─── SOURCE TEXT ───

PostPosted: Sun Sep 09, 2007 4:36 am    Post subject: Venice ends on sour note with shock film choices

By Mike Collett-White and Silvia Aloisi

VENICE (Reuters) - Ang Lee has walked off with another top award at the Venice film festival, and surprised critics are wondering how he did it.

"Lust, Caution" ("Se, Jie") won the Golden Lion late on Saturday, two years after the Taiwanese director scooped the big prize for gay cowboy drama "Brokeback Mountain."

In 2005 he was a popular winner. In 2007 he was not.

Reporters and critics in the press room, watching the closing ceremony beamed live on a big screen, booed when Lee's Golden Lion was announced, and again, more loudly, when Hollywood star Brad Pitt was named best actor.

"In all of the pre-award speculation, nobody had thought about Ang Lee's film, not even for one of the lesser awards," Natalia Aspesi wrote in La Repubblica newspaper on Sunday.

At a post-verdict news conference, jury president Zhang Yimou offered no explanation of the panel's decision to give the Golden Lion to Lee's film.

Reviews of "Lust, Caution" were generally negative, arguing that at 156 minutes it was much too long. The slow narrative, set in World War Two Shanghai, is punctuated by explicit and sometimes violent sex which Lee hinted was real.

───

WHAT TO WORK ON:
A - In the Venice festival report, for which film did Ang Lee win the big prize two years before "Lust, Caution"?
B - Please write out a passage of the Venice festival report again, swapping "Golden Lion" for "top prize". Begin at the words "PostPosted: Sun Sep" and stop after "named best actor.".

─── LISTED ENTRIES ───

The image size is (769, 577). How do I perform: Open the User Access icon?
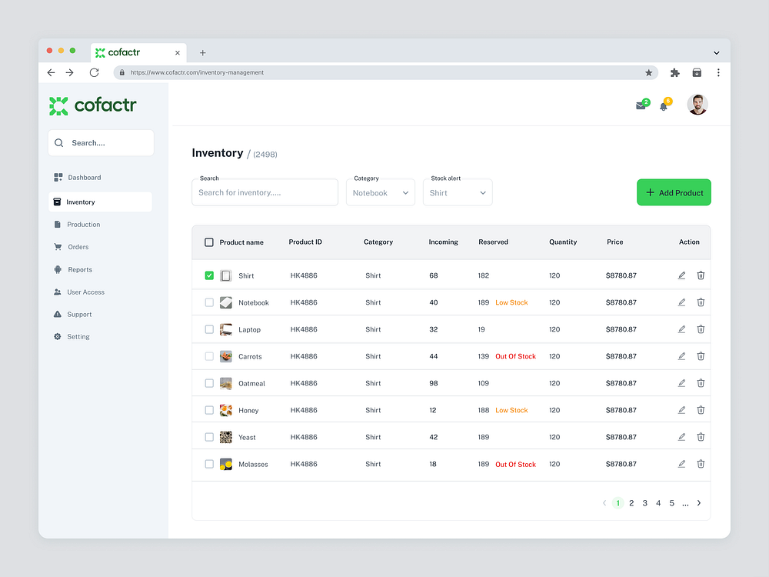tap(58, 292)
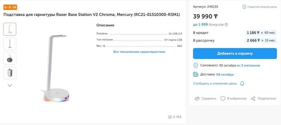Image resolution: width=281 pixels, height=125 pixels.
Task: Click the price drop notification bell icon
Action: click(242, 84)
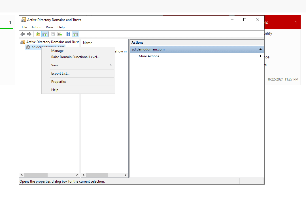This screenshot has width=306, height=207.
Task: Select Raise Domain Functional Level option
Action: [x=75, y=57]
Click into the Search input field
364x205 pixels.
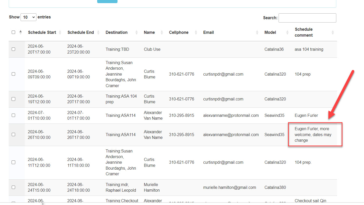307,18
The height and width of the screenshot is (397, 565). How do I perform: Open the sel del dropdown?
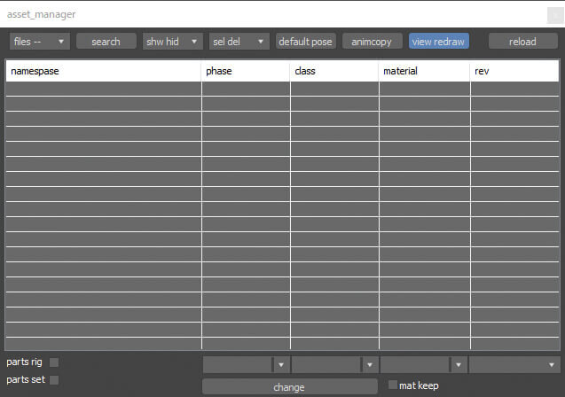[239, 42]
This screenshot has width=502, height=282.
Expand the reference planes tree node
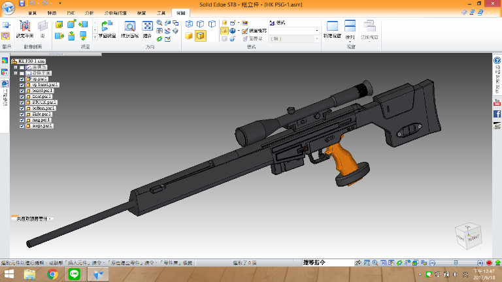pos(16,73)
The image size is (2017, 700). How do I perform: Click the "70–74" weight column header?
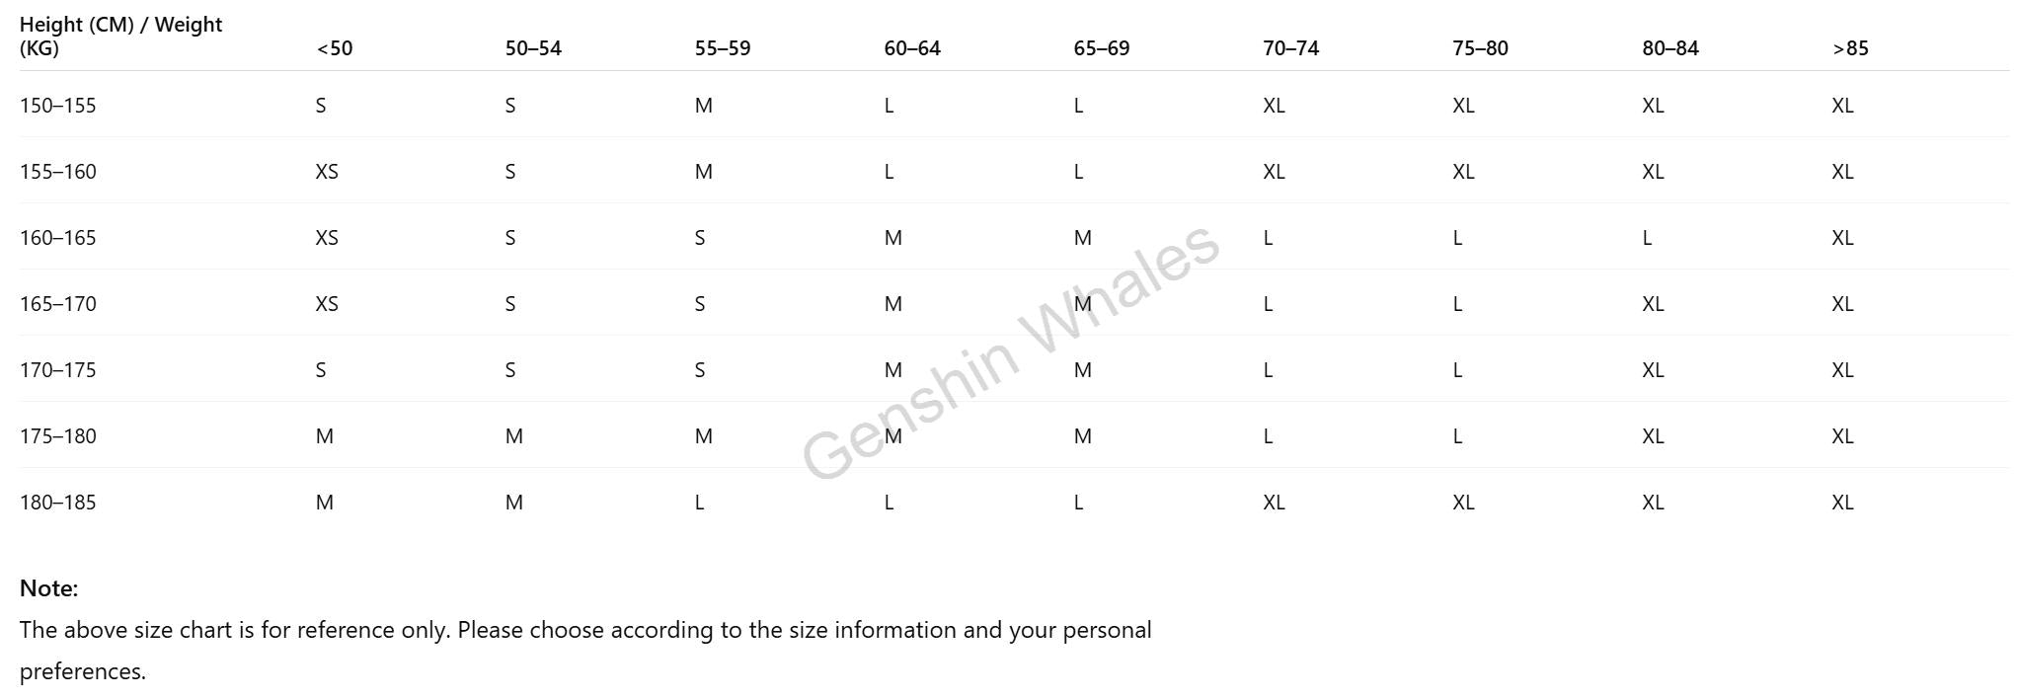(1290, 48)
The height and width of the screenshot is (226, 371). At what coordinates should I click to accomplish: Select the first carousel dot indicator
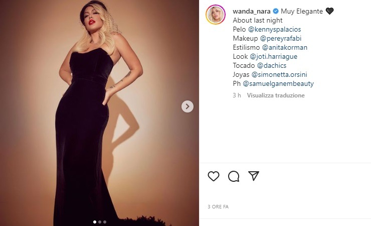tap(94, 221)
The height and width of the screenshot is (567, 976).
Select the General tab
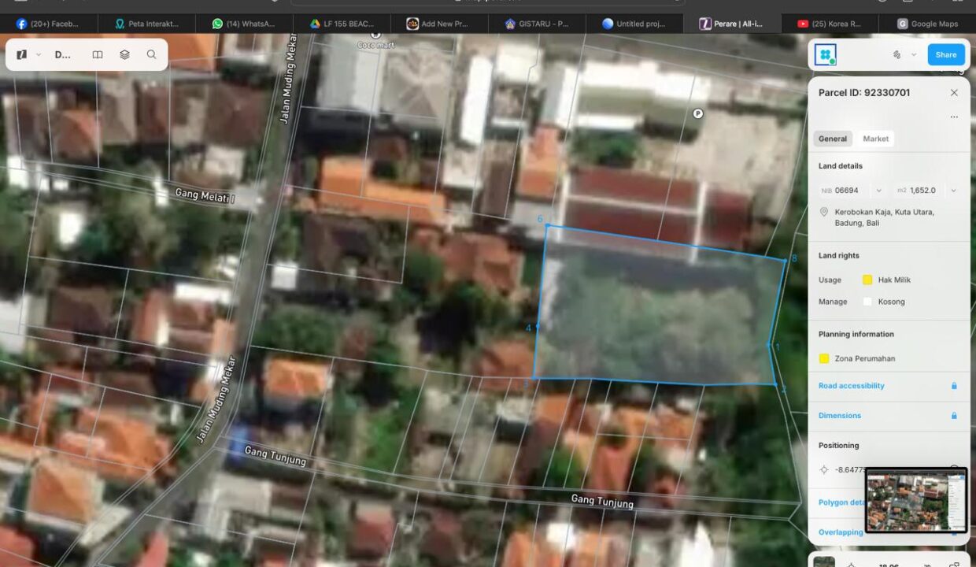click(832, 139)
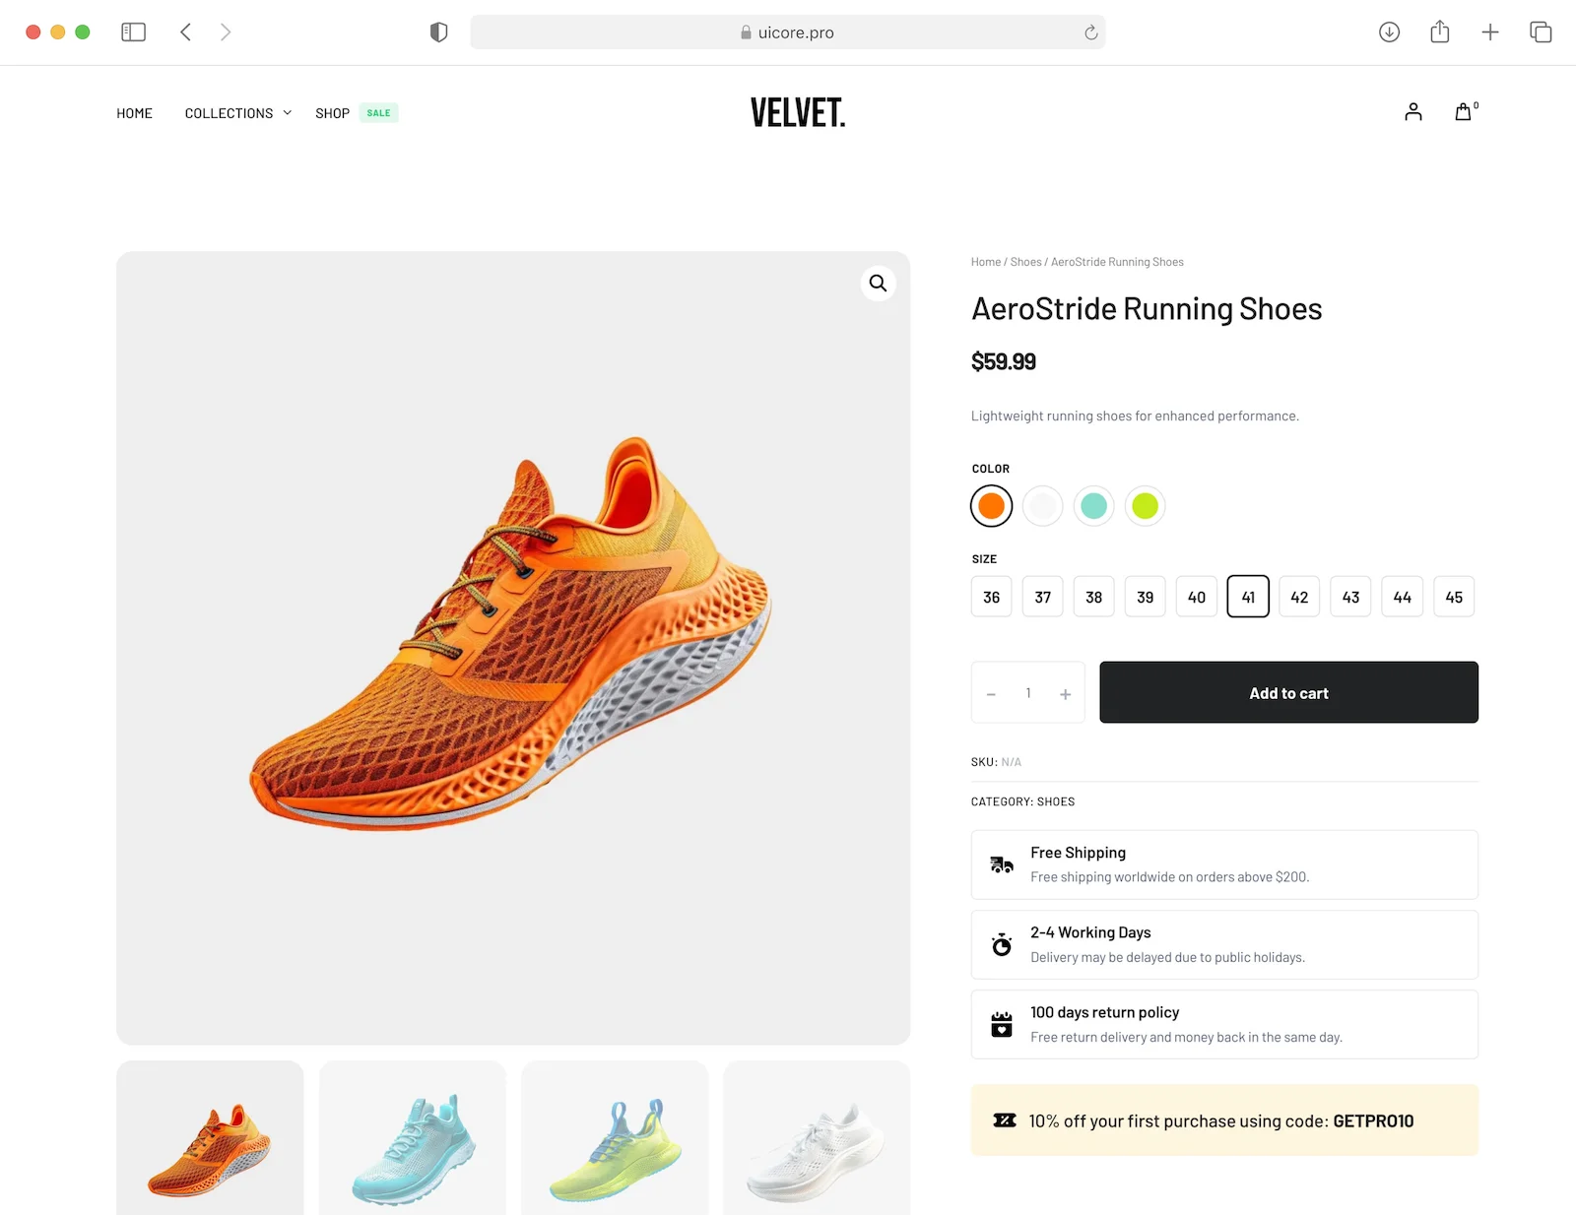Increase quantity with the plus button
The height and width of the screenshot is (1215, 1576).
[x=1065, y=694]
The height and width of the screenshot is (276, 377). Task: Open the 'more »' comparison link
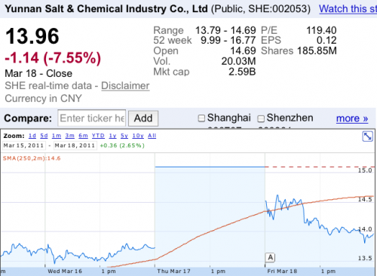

───

WRITTEN RESPONSES:
A - "Brokeback Mountain"

B -
PostPosted: Sun Sep 09, 2007 4:36 am    Post subject: Venice ends on sour note with shock film choices

By Mike Collett-White and Silvia Aloisi

VENICE (Reuters) - Ang Lee has walked off with another top award at the Venice film festival, and surprised critics are wondering how he did it.

"Lust, Caution" ("Se, Jie") won the top prize late on Saturday, two years after the Taiwanese director scooped the big prize for gay cowboy drama "Brokeback Mountain."

In 2005 he was a popular winner. In 2007 he was not.

Reporters and critics in the press room, watching the closing ceremony beamed live on a big screen, booed when Lee's top prize was announced, and again, more loudly, when Hollywood star Brad Pitt was named best actor.